TASK TO COMPLETE
Copy the data from the line containing "What do you" through the end, swapping "location" for "position" and keeping everything else the same. Leave the pictures out of your answer.
┌─ EXERCISE MATERIAL
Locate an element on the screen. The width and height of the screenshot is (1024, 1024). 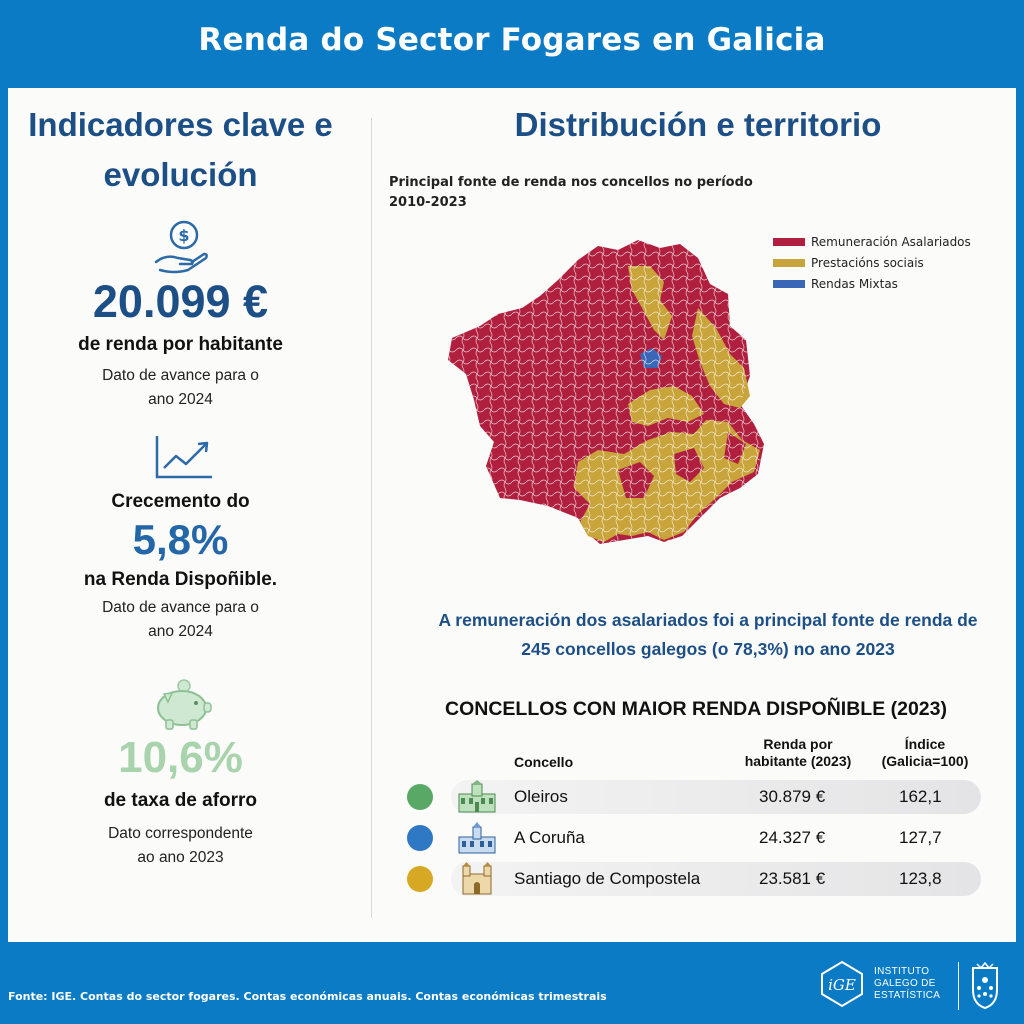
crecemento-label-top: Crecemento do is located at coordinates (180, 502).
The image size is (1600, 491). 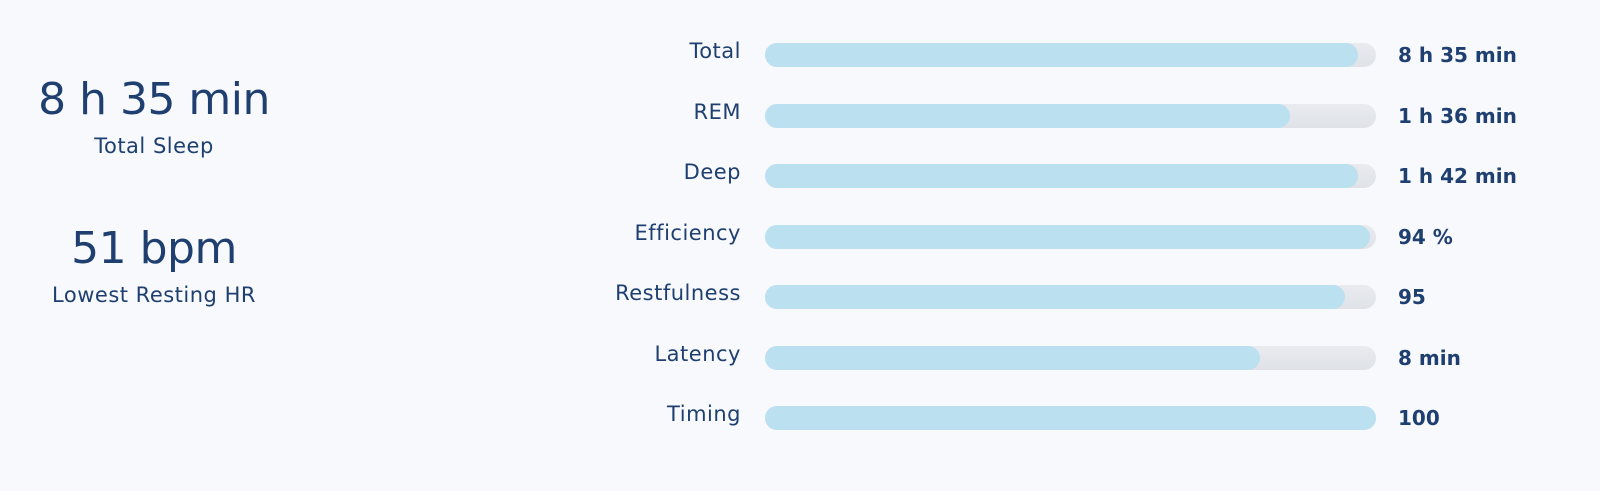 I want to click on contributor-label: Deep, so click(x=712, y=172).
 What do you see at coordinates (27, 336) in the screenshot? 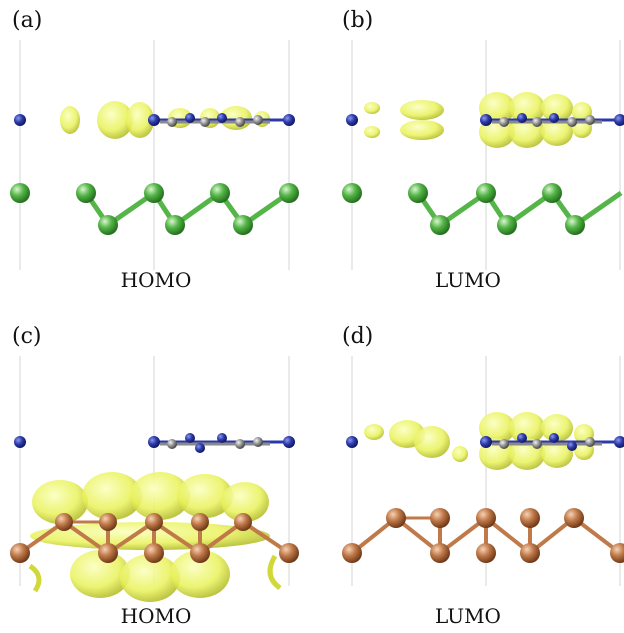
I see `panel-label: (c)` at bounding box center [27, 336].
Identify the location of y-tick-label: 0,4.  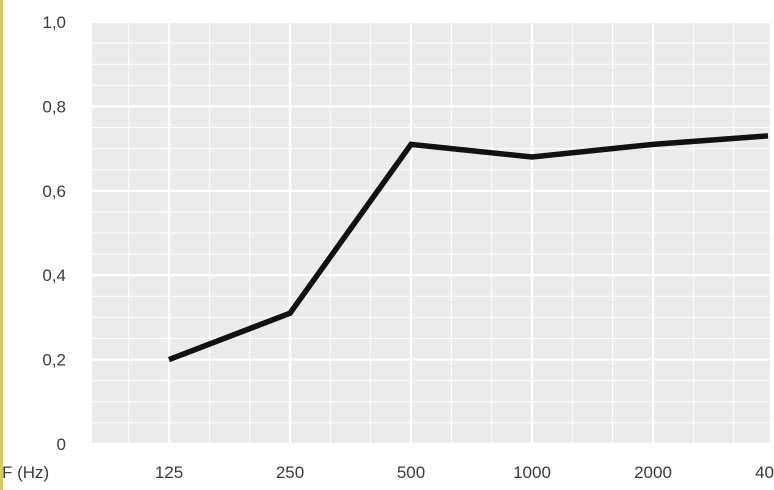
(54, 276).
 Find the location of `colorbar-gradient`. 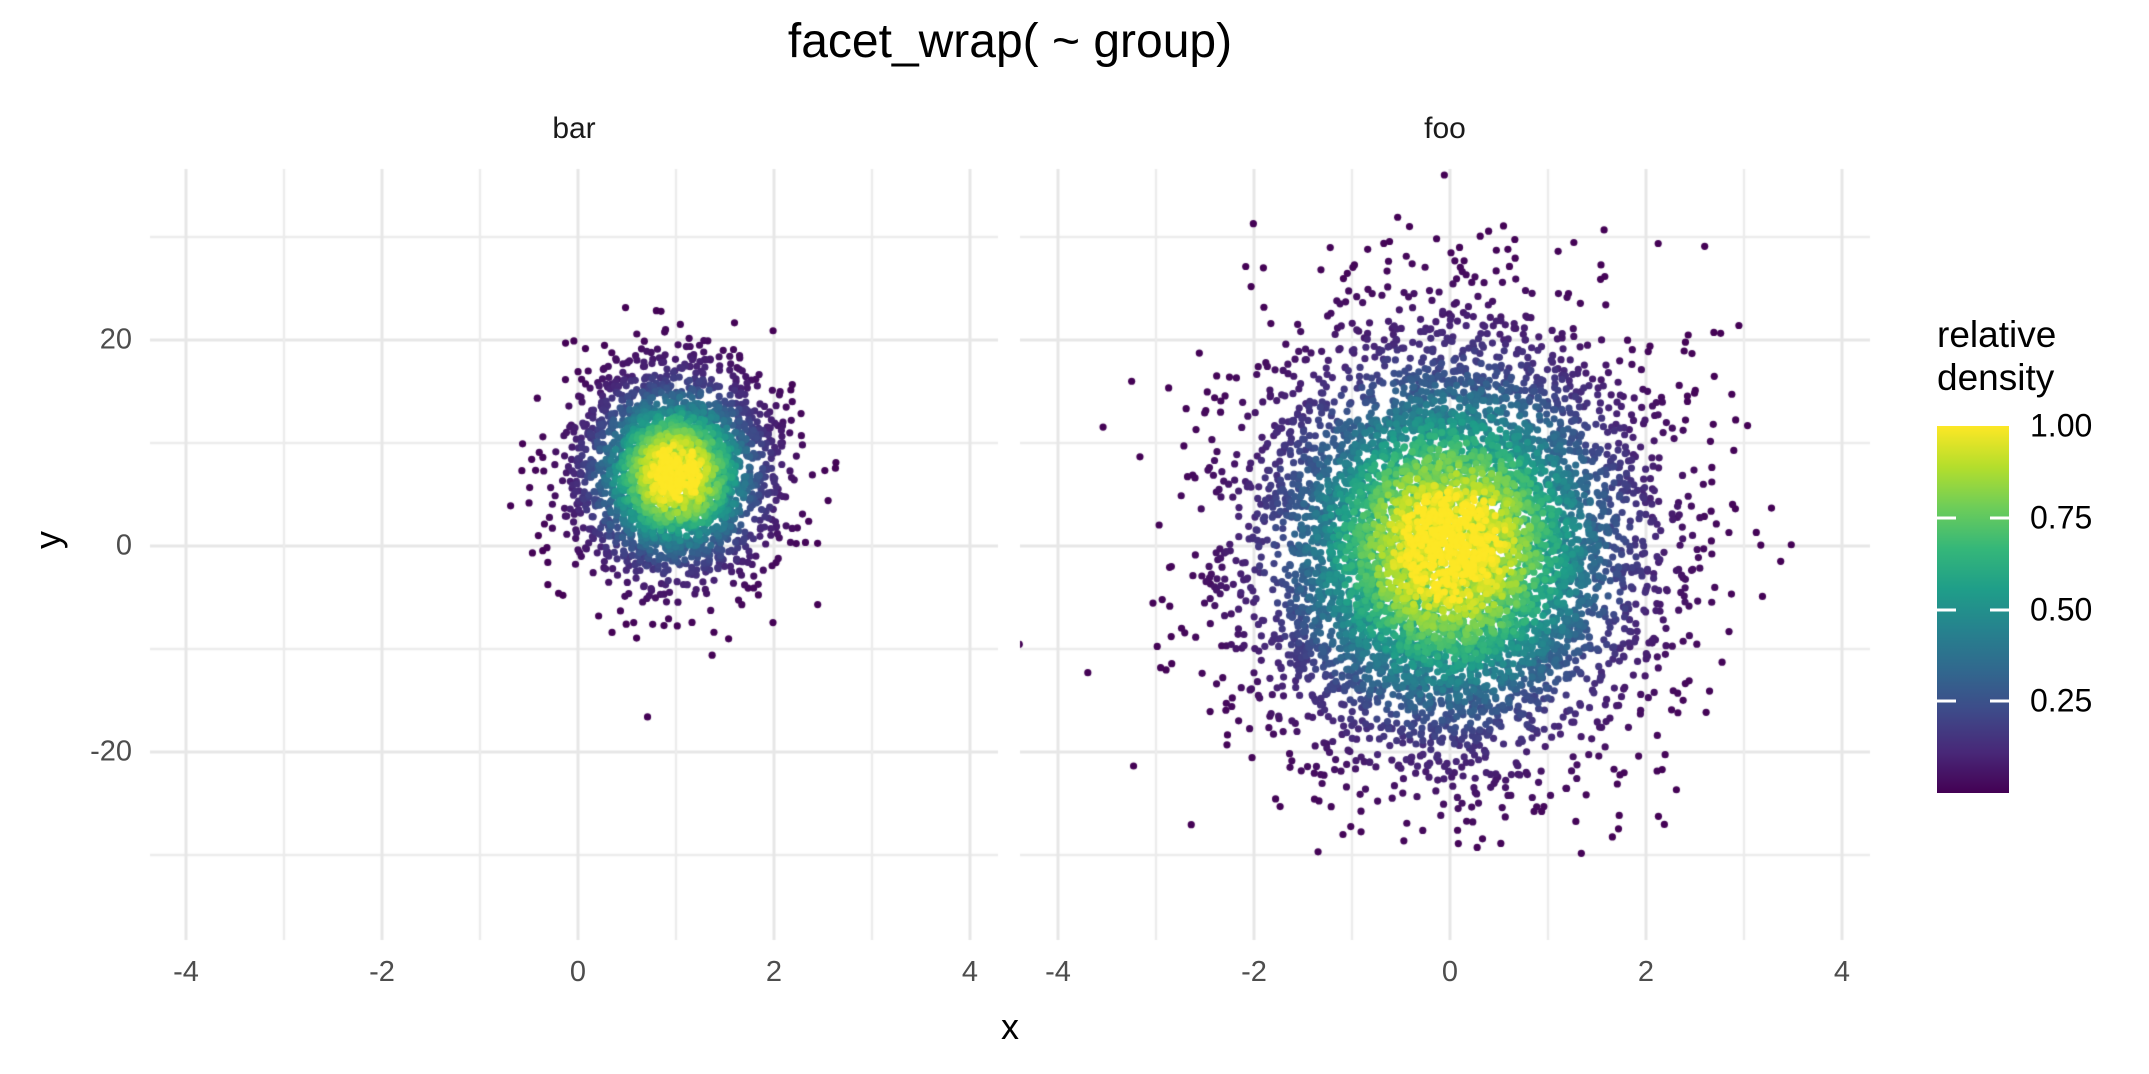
└─
ANSWER BOX
 What do you see at coordinates (27, 336) in the screenshot? 
I see `panel-label: (c)` at bounding box center [27, 336].
Identify the position of y-tick-label: 0,4.  
(54, 276).
 Find the position of `colorbar-gradient`. 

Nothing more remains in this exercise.